*WHAT IS EXPECTED:*
Transcribe, word for word, every record in the data below.
Start of DATASET EXTRACT
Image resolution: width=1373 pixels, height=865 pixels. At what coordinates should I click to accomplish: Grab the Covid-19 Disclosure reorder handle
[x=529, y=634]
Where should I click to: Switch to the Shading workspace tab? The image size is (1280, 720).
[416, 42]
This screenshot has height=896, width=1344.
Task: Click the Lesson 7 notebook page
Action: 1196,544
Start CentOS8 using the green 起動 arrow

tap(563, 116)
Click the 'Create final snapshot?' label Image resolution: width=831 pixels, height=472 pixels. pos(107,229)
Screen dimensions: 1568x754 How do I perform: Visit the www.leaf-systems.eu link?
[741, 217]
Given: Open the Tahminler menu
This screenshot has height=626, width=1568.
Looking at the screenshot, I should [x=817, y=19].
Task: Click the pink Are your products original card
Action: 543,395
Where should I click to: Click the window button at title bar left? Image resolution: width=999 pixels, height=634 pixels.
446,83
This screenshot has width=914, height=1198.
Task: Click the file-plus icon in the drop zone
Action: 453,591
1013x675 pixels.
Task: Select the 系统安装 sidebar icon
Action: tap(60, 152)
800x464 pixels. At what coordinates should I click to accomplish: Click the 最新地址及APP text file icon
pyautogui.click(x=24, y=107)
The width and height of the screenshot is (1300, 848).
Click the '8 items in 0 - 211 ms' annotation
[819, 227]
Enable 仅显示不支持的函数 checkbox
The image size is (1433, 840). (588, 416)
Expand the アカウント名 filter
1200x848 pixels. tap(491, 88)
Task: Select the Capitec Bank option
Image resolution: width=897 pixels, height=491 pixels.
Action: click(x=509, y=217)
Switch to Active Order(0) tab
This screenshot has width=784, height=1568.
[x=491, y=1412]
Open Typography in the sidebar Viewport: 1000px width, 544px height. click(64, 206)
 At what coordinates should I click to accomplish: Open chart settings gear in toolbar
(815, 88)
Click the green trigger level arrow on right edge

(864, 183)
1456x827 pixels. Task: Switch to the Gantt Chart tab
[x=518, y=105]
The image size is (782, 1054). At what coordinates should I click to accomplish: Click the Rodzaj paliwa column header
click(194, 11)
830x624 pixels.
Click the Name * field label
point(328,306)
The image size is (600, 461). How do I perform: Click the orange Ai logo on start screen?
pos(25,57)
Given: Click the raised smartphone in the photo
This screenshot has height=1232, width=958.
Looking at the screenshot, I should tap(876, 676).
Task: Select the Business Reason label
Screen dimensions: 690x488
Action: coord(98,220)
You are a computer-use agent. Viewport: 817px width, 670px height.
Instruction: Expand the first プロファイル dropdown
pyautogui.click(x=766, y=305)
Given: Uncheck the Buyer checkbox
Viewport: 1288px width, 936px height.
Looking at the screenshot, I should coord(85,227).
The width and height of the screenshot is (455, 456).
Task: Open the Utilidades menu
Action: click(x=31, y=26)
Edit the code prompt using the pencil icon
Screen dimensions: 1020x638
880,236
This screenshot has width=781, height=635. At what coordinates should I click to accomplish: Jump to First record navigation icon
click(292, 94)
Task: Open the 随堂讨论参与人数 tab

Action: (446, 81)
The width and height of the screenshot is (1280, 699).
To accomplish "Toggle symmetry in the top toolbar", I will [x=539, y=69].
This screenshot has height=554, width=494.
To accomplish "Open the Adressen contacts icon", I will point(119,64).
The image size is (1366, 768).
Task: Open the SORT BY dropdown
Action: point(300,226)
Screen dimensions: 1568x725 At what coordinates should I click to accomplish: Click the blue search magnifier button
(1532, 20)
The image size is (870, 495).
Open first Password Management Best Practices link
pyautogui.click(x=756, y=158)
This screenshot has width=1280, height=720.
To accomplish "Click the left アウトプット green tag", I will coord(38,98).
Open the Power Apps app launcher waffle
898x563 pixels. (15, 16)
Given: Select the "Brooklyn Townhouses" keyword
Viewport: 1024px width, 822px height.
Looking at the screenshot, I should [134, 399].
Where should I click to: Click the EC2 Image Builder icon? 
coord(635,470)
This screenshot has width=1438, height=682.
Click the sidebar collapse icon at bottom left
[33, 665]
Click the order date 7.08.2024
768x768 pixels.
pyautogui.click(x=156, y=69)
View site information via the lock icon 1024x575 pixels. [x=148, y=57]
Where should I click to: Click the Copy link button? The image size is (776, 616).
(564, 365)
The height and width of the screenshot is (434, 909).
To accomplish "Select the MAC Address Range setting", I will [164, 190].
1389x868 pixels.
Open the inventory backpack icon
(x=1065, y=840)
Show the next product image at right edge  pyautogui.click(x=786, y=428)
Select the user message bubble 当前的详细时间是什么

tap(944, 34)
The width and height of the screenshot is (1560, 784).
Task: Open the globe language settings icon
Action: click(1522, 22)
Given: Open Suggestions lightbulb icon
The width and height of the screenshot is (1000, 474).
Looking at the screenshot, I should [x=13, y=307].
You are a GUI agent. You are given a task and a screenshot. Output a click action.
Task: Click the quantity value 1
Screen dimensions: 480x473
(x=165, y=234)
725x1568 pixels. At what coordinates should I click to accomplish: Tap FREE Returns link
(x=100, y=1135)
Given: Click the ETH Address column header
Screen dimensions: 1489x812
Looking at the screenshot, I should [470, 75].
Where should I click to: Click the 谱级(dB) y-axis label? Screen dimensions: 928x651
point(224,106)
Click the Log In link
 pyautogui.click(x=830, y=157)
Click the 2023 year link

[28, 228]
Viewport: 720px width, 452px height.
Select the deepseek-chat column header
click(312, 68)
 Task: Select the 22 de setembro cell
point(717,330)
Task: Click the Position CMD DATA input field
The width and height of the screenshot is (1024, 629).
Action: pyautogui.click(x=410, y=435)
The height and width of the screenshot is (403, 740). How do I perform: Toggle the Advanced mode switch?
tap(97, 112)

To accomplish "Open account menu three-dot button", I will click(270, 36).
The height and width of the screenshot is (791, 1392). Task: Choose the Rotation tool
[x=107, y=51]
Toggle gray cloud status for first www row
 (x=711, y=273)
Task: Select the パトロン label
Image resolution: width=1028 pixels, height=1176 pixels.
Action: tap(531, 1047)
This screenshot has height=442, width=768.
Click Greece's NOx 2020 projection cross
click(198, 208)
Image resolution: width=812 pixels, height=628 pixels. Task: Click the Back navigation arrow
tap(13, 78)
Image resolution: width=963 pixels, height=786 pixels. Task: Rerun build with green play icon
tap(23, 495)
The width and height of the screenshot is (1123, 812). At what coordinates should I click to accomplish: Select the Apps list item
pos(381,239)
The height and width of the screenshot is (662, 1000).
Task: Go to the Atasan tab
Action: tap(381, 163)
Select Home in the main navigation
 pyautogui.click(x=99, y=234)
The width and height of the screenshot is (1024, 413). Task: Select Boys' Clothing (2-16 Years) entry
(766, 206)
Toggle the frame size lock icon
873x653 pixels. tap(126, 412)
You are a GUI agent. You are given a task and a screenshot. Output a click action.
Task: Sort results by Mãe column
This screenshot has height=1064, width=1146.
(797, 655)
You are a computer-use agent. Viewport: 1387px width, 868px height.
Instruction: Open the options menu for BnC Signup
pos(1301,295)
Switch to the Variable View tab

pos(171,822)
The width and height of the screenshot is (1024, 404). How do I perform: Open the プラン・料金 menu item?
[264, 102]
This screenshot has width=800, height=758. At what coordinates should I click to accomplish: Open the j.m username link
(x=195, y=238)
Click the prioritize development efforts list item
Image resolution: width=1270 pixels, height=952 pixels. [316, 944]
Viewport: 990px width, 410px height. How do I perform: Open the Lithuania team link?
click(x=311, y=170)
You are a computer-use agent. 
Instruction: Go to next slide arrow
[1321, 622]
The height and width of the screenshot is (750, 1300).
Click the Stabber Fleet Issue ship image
End of DATASET EXTRACT
*FINAL ANSWER:*
Image resolution: width=1373 pixels, height=865 pixels. At what coordinates should I click to accomplish: Grab the Covid-19 Disclosure reorder handle
[x=529, y=634]
Where should I click to: Switch to the Shading workspace tab? The image size is (1280, 720).
[416, 42]
This screenshot has height=896, width=1344.
Task: Click the Lesson 7 notebook page
Action: 1196,544
Start CentOS8 using the green 起動 arrow

tap(563, 116)
Click the 'Create final snapshot?' label Image resolution: width=831 pixels, height=472 pixels. pos(107,229)
Screen dimensions: 1568x754 How do I perform: Visit the www.leaf-systems.eu link?
[741, 217]
Given: Open the Tahminler menu
This screenshot has height=626, width=1568.
Looking at the screenshot, I should [x=817, y=19].
Task: Click the pink Are your products original card
Action: 543,395
Where should I click to: Click the window button at title bar left? Image resolution: width=999 pixels, height=634 pixels.
446,83
This screenshot has width=914, height=1198.
Task: Click the file-plus icon in the drop zone
Action: 453,591
1013x675 pixels.
Task: Select the 系统安装 sidebar icon
Action: tap(60, 152)
800x464 pixels. At what coordinates should I click to accomplish: Click the 最新地址及APP text file icon
pyautogui.click(x=24, y=107)
The width and height of the screenshot is (1300, 848).
Click the '8 items in 0 - 211 ms' annotation
[819, 227]
Enable 仅显示不支持的函数 checkbox
The image size is (1433, 840). (588, 416)
Expand the アカウント名 filter
1200x848 pixels. tap(491, 88)
Task: Select the Capitec Bank option
Image resolution: width=897 pixels, height=491 pixels.
Action: click(x=509, y=217)
Switch to Active Order(0) tab
This screenshot has width=784, height=1568.
[x=491, y=1412]
Open Typography in the sidebar Viewport: 1000px width, 544px height. click(64, 206)
 At what coordinates should I click to accomplish: Open chart settings gear in toolbar
(815, 88)
Click the green trigger level arrow on right edge

(864, 183)
1456x827 pixels. Task: Switch to the Gantt Chart tab
[x=518, y=105]
The image size is (782, 1054). At what coordinates should I click to accomplish: Click the Rodzaj paliwa column header
click(194, 11)
830x624 pixels.
Click the Name * field label
point(328,306)
The image size is (600, 461). How do I perform: Click the orange Ai logo on start screen?
pos(25,57)
Given: Click the raised smartphone in the photo
This screenshot has height=1232, width=958.
Looking at the screenshot, I should tap(876, 676).
Task: Select the Business Reason label
Screen dimensions: 690x488
Action: coord(98,220)
You are a computer-use agent. Viewport: 817px width, 670px height.
Instruction: Expand the first プロファイル dropdown
pyautogui.click(x=766, y=305)
Given: Uncheck the Buyer checkbox
Viewport: 1288px width, 936px height.
Looking at the screenshot, I should coord(85,227).
The width and height of the screenshot is (455, 456).
Task: Open the Utilidades menu
Action: click(x=31, y=26)
Edit the code prompt using the pencil icon
Screen dimensions: 1020x638
880,236
This screenshot has width=781, height=635. At what coordinates should I click to accomplish: Jump to First record navigation icon
click(292, 94)
Task: Open the 随堂讨论参与人数 tab

Action: (446, 81)
The width and height of the screenshot is (1280, 699).
To accomplish "Toggle symmetry in the top toolbar", I will [x=539, y=69].
This screenshot has height=554, width=494.
To accomplish "Open the Adressen contacts icon", I will point(119,64).
The image size is (1366, 768).
Task: Open the SORT BY dropdown
Action: point(300,226)
Screen dimensions: 1568x725 At what coordinates should I click to accomplish: Click the blue search magnifier button
(1532, 20)
The image size is (870, 495).
Open first Password Management Best Practices link
pyautogui.click(x=756, y=158)
This screenshot has width=1280, height=720.
To accomplish "Click the left アウトプット green tag", I will coord(38,98).
Open the Power Apps app launcher waffle
898x563 pixels. (15, 16)
Given: Select the "Brooklyn Townhouses" keyword
Viewport: 1024px width, 822px height.
Looking at the screenshot, I should [134, 399].
Where should I click to: Click the EC2 Image Builder icon? 
coord(635,470)
This screenshot has width=1438, height=682.
Click the sidebar collapse icon at bottom left
[33, 665]
Click the order date 7.08.2024
768x768 pixels.
pyautogui.click(x=156, y=69)
View site information via the lock icon 1024x575 pixels. [x=148, y=57]
Where should I click to: Click the Copy link button? The image size is (776, 616).
(564, 365)
The height and width of the screenshot is (434, 909).
To accomplish "Select the MAC Address Range setting", I will [164, 190].
1389x868 pixels.
Open the inventory backpack icon
(x=1065, y=840)
Show the next product image at right edge  pyautogui.click(x=786, y=428)
Select the user message bubble 当前的详细时间是什么

tap(944, 34)
The width and height of the screenshot is (1560, 784).
Task: Open the globe language settings icon
Action: click(1522, 22)
Given: Open Suggestions lightbulb icon
The width and height of the screenshot is (1000, 474).
Looking at the screenshot, I should [x=13, y=307].
You are a GUI agent. You are given a task and a screenshot. Output a click action.
Task: Click the quantity value 1
Screen dimensions: 480x473
(x=165, y=234)
725x1568 pixels. At what coordinates should I click to accomplish: Tap FREE Returns link
(x=100, y=1135)
Given: Click the ETH Address column header
Screen dimensions: 1489x812
Looking at the screenshot, I should [470, 75].
Where should I click to: Click the 谱级(dB) y-axis label? Screen dimensions: 928x651
point(224,106)
Click the Log In link
 pyautogui.click(x=830, y=157)
Click the 2023 year link

[28, 228]
Viewport: 720px width, 452px height.
Select the deepseek-chat column header
click(312, 68)
 Task: Select the 22 de setembro cell
point(717,330)
Task: Click the Position CMD DATA input field
The width and height of the screenshot is (1024, 629).
Action: pyautogui.click(x=410, y=435)
The height and width of the screenshot is (403, 740). How do I perform: Toggle the Advanced mode switch?
tap(97, 112)

To accomplish "Open account menu three-dot button", I will click(270, 36).
The height and width of the screenshot is (791, 1392). Task: Choose the Rotation tool
[x=107, y=51]
Toggle gray cloud status for first www row
 (x=711, y=273)
Task: Select the パトロン label
Image resolution: width=1028 pixels, height=1176 pixels.
Action: tap(531, 1047)
This screenshot has height=442, width=768.
Click Greece's NOx 2020 projection cross
click(198, 208)
Image resolution: width=812 pixels, height=628 pixels. Task: Click the Back navigation arrow
tap(13, 78)
Image resolution: width=963 pixels, height=786 pixels. Task: Rerun build with green play icon
tap(23, 495)
The width and height of the screenshot is (1123, 812). At what coordinates should I click to accomplish: Select the Apps list item
pos(381,239)
The height and width of the screenshot is (662, 1000).
Task: Go to the Atasan tab
Action: tap(381, 163)
Select Home in the main navigation
 pyautogui.click(x=99, y=234)
The width and height of the screenshot is (1024, 413). Task: Select Boys' Clothing (2-16 Years) entry
(766, 206)
Toggle the frame size lock icon
873x653 pixels. tap(126, 412)
You are a GUI agent. You are given a task and a screenshot. Output a click action.
Task: Sort results by Mãe column
This screenshot has height=1064, width=1146.
(797, 655)
You are a computer-use agent. Viewport: 1387px width, 868px height.
Instruction: Open the options menu for BnC Signup
pos(1301,295)
Switch to the Variable View tab

pos(171,822)
The width and height of the screenshot is (1024, 404). How do I perform: Open the プラン・料金 menu item?
[264, 102]
This screenshot has width=800, height=758. At what coordinates should I click to accomplish: Open the j.m username link
(x=195, y=238)
Click the prioritize development efforts list item
Image resolution: width=1270 pixels, height=952 pixels. [316, 944]
Viewport: 990px width, 410px height. How do I perform: Open the Lithuania team link?
click(x=311, y=170)
You are a computer-use agent. 
Instruction: Go to next slide arrow
[1321, 622]
The height and width of the screenshot is (750, 1300).
Click the Stabber Fleet Issue ship image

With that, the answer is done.